- [Task instructions]:
A - Translate this sentence from the Starcraft thread into Spanish: "It stays like this until i start a level and the colors become normal."
B - In the Starcraft thread, why did the first poster ignore the bright color problem at first? Answer in one to three sentences.

** Begin Passage to read **

# [SOLVED] Starcraft-cannot load next level



## henry-bobo (Jan 22, 2009)

I just got starcraft and it has a few problems. when i turn it on it seems ok but then the colors change dramatically(to like hot pink, bright blue and other bright colors. It stays like this until i start a level and the colors become normal. so i ignored it but now whenever i beat a level i click victory and it says that it cannot load the next thing and i dont see the stats of the level i just beat (any level, this did not happen the first couple times i played, but know it happens 95% of the time). thank you


----------



## McNinja (Jun 22, 2008)

*Re: Starcraft-cannot load next level*

have you tried re installing it?

patching the game?
http://us.blizzard.com/support/article.xml?articleId=21149


----------



## Aus_Karlos (Mar 10, 2007)

** End Passage to read **
** Begin Data **

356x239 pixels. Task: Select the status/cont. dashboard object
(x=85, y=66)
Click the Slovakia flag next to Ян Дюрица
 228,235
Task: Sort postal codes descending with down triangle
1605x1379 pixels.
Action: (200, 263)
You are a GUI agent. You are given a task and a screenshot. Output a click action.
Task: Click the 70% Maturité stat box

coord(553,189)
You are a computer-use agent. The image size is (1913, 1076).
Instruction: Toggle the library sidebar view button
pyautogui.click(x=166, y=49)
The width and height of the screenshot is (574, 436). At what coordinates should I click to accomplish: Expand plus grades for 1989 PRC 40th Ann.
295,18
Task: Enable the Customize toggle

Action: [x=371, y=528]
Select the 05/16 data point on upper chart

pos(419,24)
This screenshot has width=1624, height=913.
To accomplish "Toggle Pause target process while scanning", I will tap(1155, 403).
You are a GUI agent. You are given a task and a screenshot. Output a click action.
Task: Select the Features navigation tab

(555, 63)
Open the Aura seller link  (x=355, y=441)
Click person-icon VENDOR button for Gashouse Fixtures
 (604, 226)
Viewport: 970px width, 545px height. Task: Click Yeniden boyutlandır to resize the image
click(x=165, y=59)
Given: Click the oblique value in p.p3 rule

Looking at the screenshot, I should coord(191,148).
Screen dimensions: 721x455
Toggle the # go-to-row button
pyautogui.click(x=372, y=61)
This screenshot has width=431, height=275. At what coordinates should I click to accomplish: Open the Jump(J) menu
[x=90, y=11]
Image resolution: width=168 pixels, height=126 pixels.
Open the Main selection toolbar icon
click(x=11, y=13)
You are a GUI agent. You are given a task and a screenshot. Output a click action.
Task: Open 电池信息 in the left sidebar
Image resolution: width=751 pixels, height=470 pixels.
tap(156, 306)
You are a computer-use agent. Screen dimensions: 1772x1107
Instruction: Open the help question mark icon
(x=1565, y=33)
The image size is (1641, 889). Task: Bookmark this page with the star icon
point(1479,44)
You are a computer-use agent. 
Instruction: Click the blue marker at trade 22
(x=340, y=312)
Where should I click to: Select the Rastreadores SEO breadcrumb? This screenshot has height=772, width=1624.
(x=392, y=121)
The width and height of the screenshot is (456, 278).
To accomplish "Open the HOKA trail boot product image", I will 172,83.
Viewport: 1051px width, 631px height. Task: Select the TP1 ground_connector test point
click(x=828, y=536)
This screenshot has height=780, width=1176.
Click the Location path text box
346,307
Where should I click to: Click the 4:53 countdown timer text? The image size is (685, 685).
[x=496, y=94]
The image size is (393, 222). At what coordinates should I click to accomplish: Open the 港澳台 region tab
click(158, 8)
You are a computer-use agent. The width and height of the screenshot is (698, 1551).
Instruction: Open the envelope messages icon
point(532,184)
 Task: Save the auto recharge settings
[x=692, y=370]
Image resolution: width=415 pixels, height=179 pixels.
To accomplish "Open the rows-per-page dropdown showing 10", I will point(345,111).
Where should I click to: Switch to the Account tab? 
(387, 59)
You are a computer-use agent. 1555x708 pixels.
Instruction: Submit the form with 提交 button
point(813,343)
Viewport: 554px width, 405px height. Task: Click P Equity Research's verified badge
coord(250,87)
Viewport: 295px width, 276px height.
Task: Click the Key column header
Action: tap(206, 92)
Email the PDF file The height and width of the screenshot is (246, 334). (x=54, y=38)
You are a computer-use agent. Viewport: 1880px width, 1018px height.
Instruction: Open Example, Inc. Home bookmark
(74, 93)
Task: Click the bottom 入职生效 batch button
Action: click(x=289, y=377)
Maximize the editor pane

** End Data **

- [Responses by task]:
A - Se queda así hasta que empiezo un nivel y los colores vuelven a la normalidad.

B - The poster ignored it because the odd colors only lasted until a level started, and then the colors became normal.